Screenshot grounding data:

========================================

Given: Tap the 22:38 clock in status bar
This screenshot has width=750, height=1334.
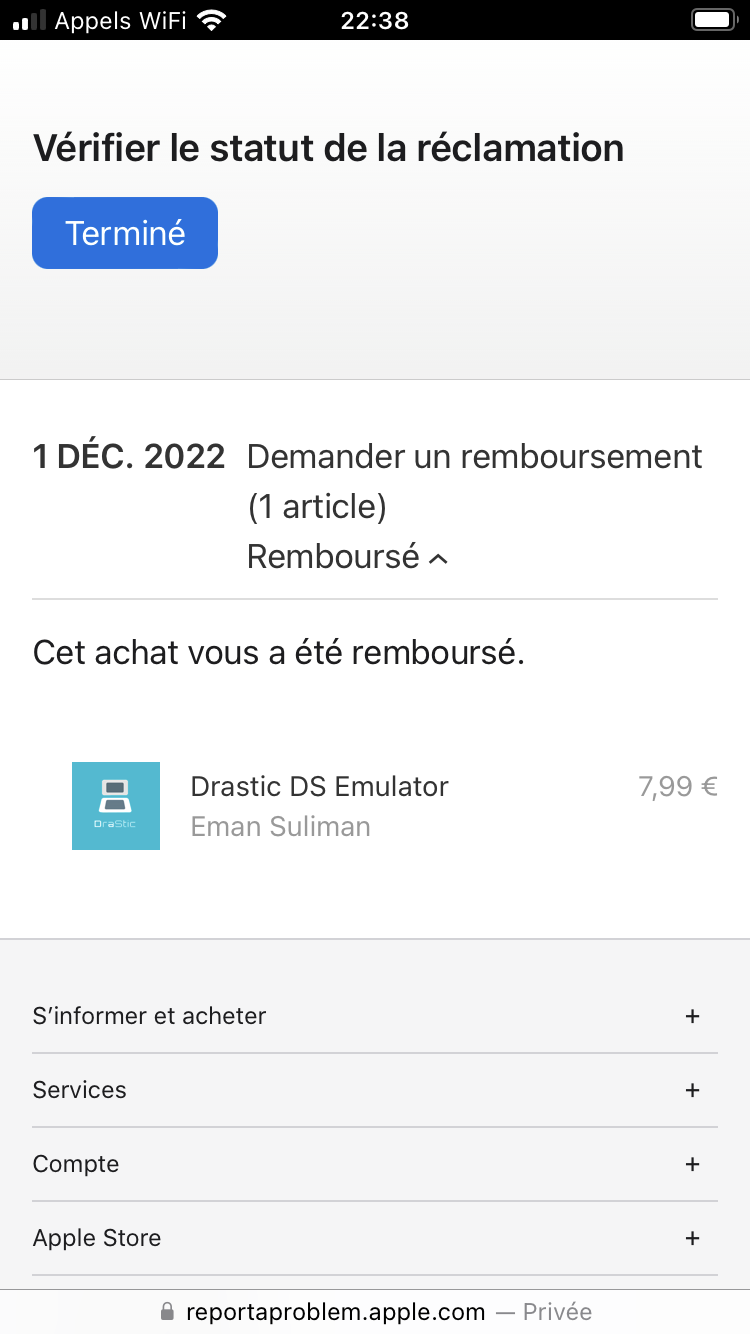Looking at the screenshot, I should [374, 20].
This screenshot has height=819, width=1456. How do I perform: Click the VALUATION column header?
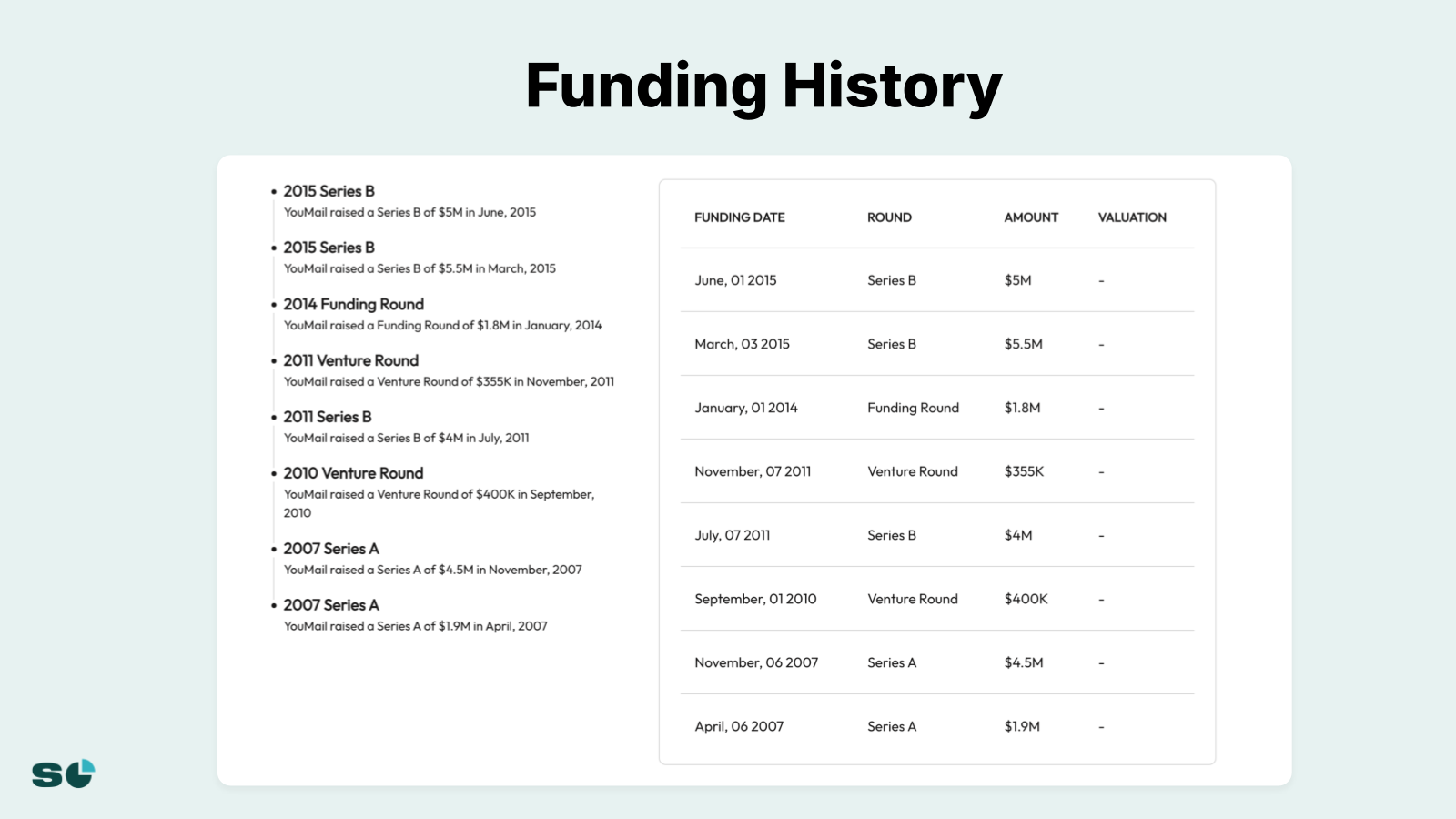(x=1132, y=217)
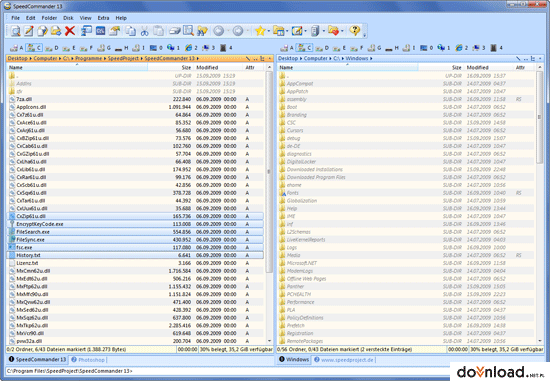This screenshot has width=550, height=381.
Task: Expand dropdown next to heart folder icon
Action: (x=342, y=31)
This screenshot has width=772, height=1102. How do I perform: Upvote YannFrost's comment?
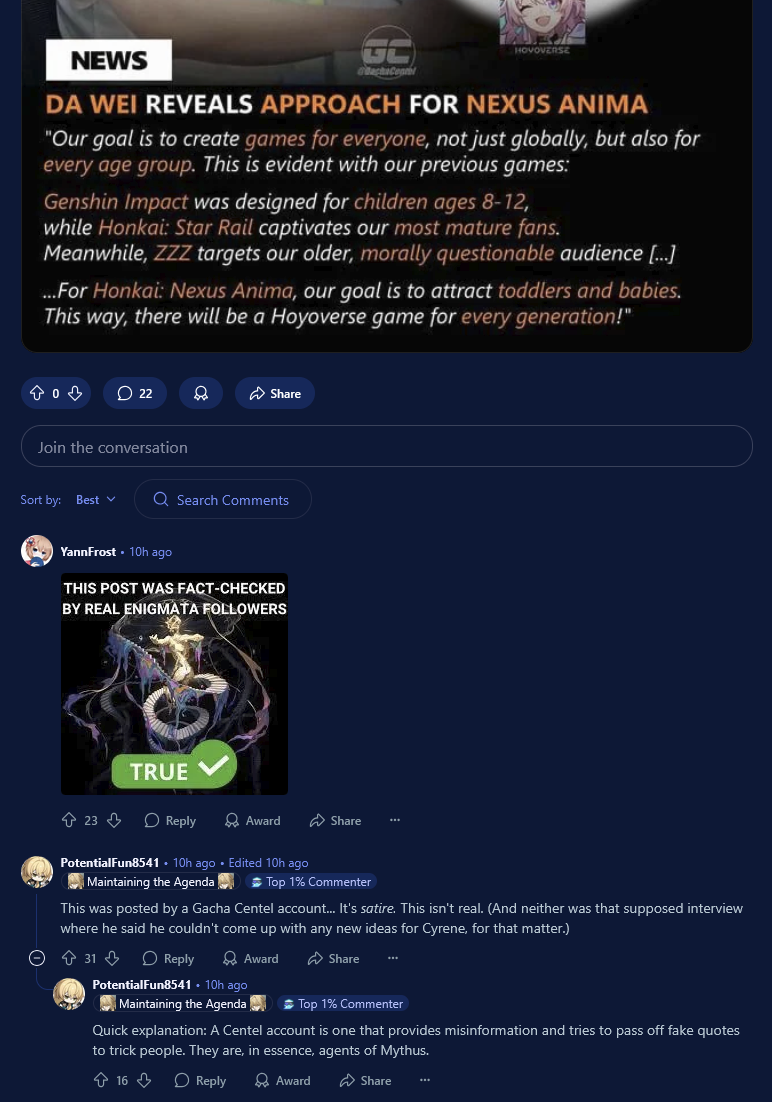[69, 820]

========================================

■ Exercise objective: All of the entries above are to be written out exactly, with no pictures.

■ Answer section:
Given: Tap the 22:38 clock in status bar
This screenshot has width=750, height=1334.
Looking at the screenshot, I should [374, 20].
This screenshot has height=819, width=1456. How do I perform: Click the VALUATION column header?
(x=1132, y=217)
This screenshot has width=550, height=381.
Task: Expand dropdown next to heart folder icon
Action: (x=342, y=31)
This screenshot has width=772, height=1102. How do I perform: Upvote YannFrost's comment?
[69, 820]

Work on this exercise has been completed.